Questions your instructor will ask about insulin:
What is the morning blood sugar? It makes a difference if the blood sugar is 34 or 334 as to how you will proceed.
Is the patient nauseated, vomiting or NPO? If so, the patient will not be eating and if you give them insulin they will become hypoglycemic. If it is sliding scale usually it will be given. If they are NPO for surgery sometimes they receive half their routine dose. However, always report any insulin given to the OR nurse so they are aware.
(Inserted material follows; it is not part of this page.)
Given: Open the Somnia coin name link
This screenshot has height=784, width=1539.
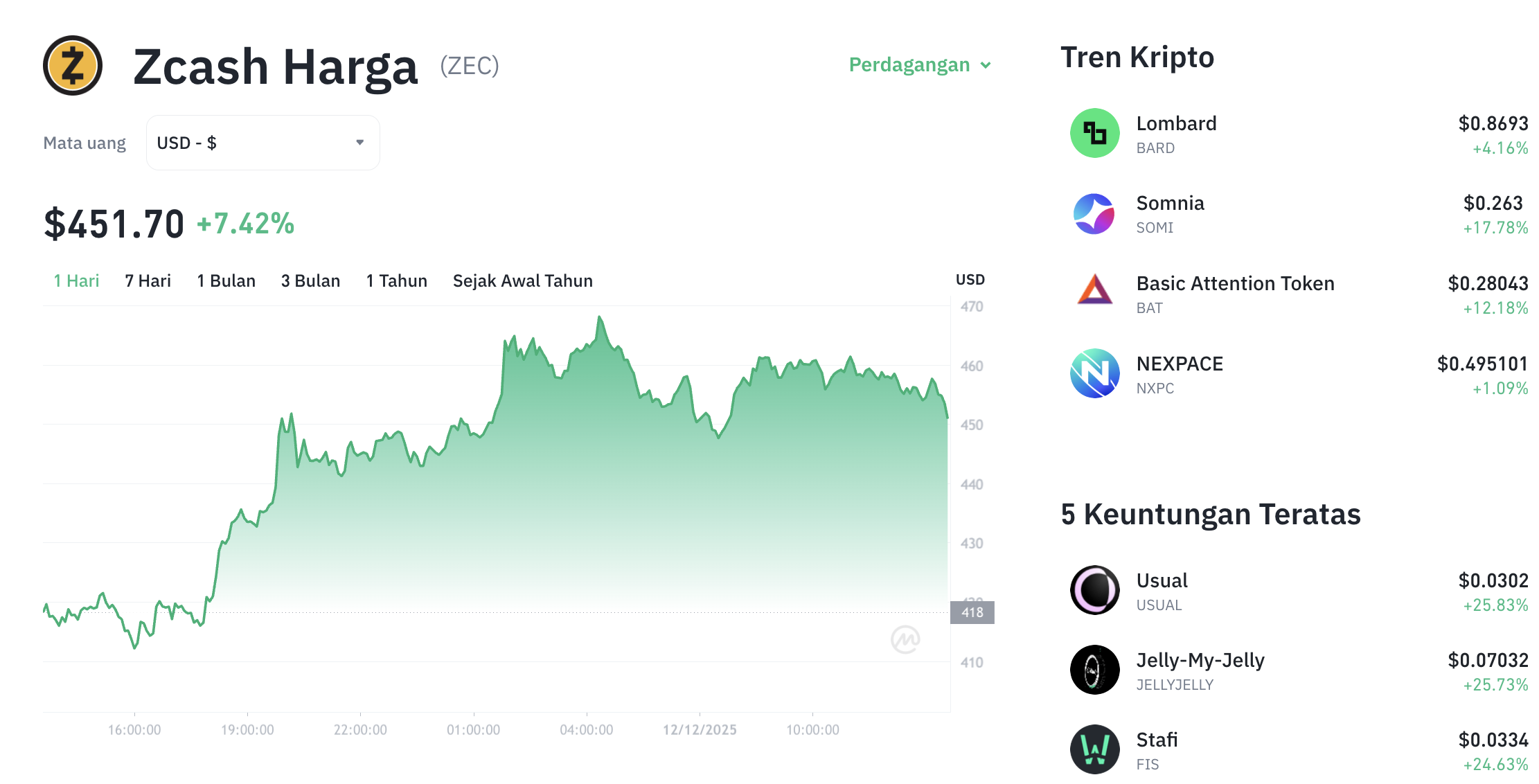Looking at the screenshot, I should point(1170,203).
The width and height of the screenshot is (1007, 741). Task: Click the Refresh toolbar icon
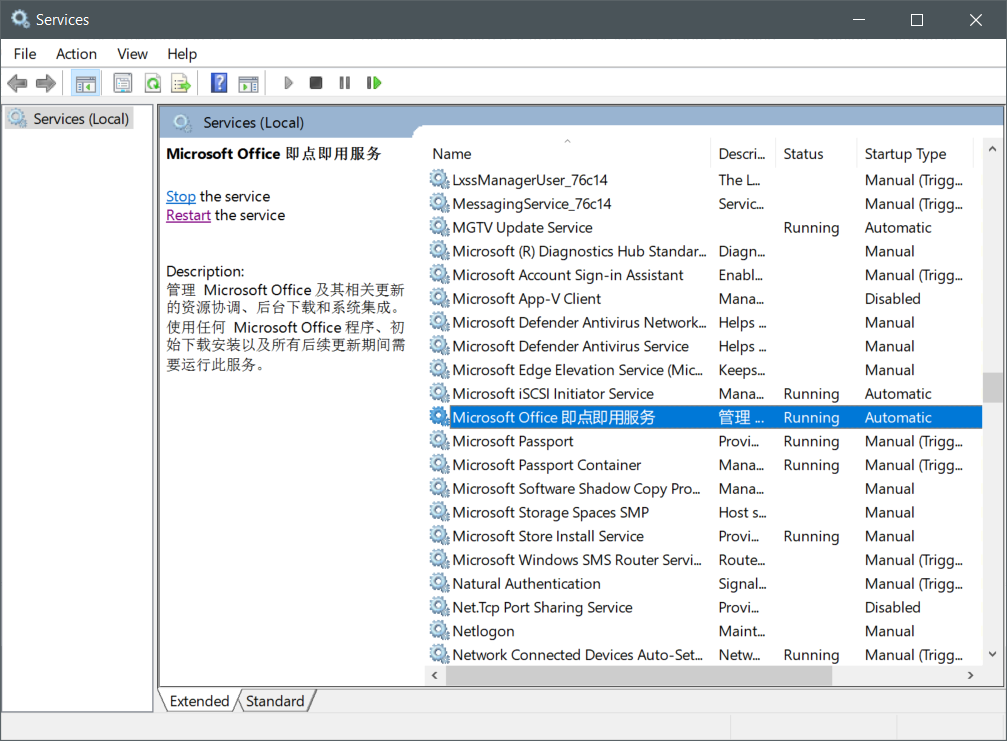pyautogui.click(x=153, y=83)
What is the onset, peak, and duration of this insulin?Students really dread this question but its important information to know. The onset is important because you need to give it in an appropriate time frame in relation to when the patient eats. The peak lets you know when the greatest chance of hypoglycemia is, and the duration is when is the coverage going to run out. Remember is you are giving premixed insulin or you are mixing insulins the effect will be the patient will have the onset, peak, and duration of both types of insulin in the mixture. Make a chart on an index card to keep in your pocket.
The client's blood sugar is 100 should you give the insulin? If it is the patient's routine dose, most likely yes. Wait until the patient has their meal tray if it has rapid or short acting insulin mixed in. The whole idea of scheduled insulin is to maintain the blood sugar in a normal range.
The client is on 30 units of NPH in the am and the blood sugar is 240, should you give the sliding scale as well? Yes, the idea is that the routine insulin dosages will maintain the blood sugar within normal limits, while the sliding scale is regular insulin designed to cover the elevated blood sugar now.